## Problem description
Give an exact transcription limited to the lines from the one with "This screenshot has height=336, width=632." through the end of the entries, including both; no pictures belong in it.

## Dataset extract
----

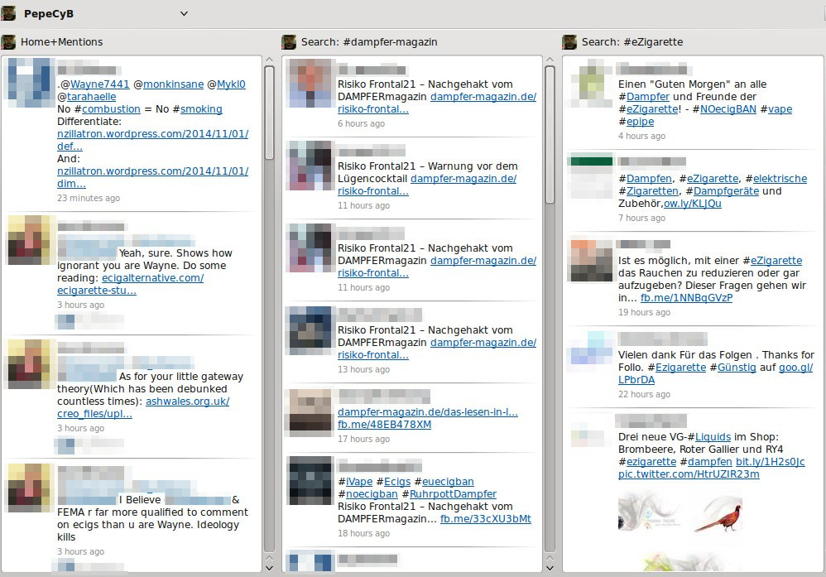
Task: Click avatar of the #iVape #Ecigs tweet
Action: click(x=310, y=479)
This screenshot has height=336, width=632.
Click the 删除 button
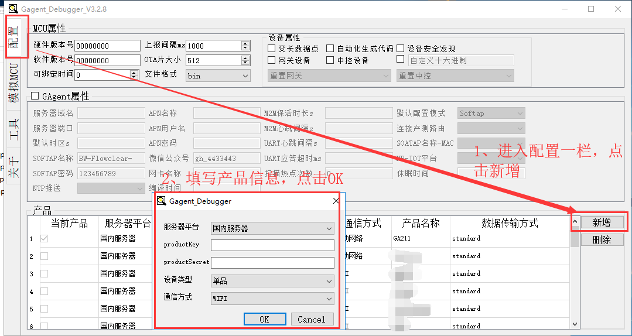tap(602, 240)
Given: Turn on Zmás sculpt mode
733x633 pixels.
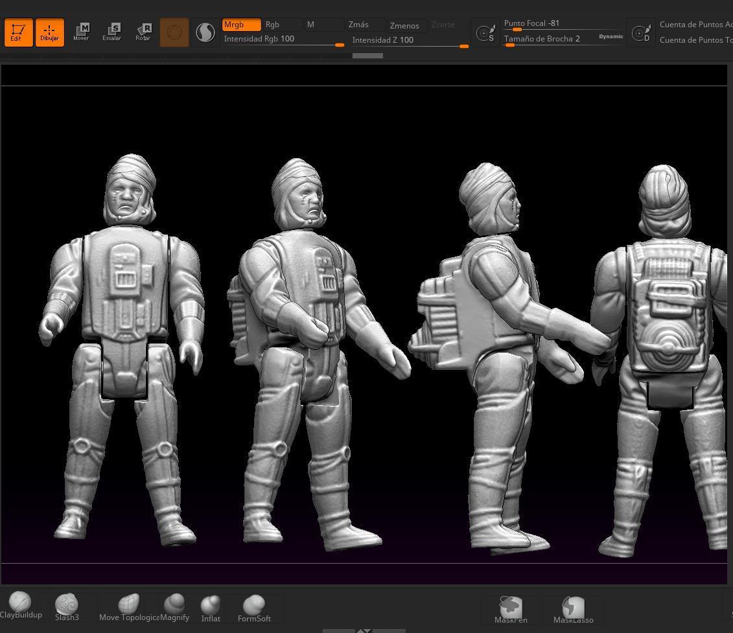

----

## Task response
This screenshot has height=336, width=632.
Click the 删除 button
tap(602, 240)
Given: Turn on Zmás sculpt mode
733x633 pixels.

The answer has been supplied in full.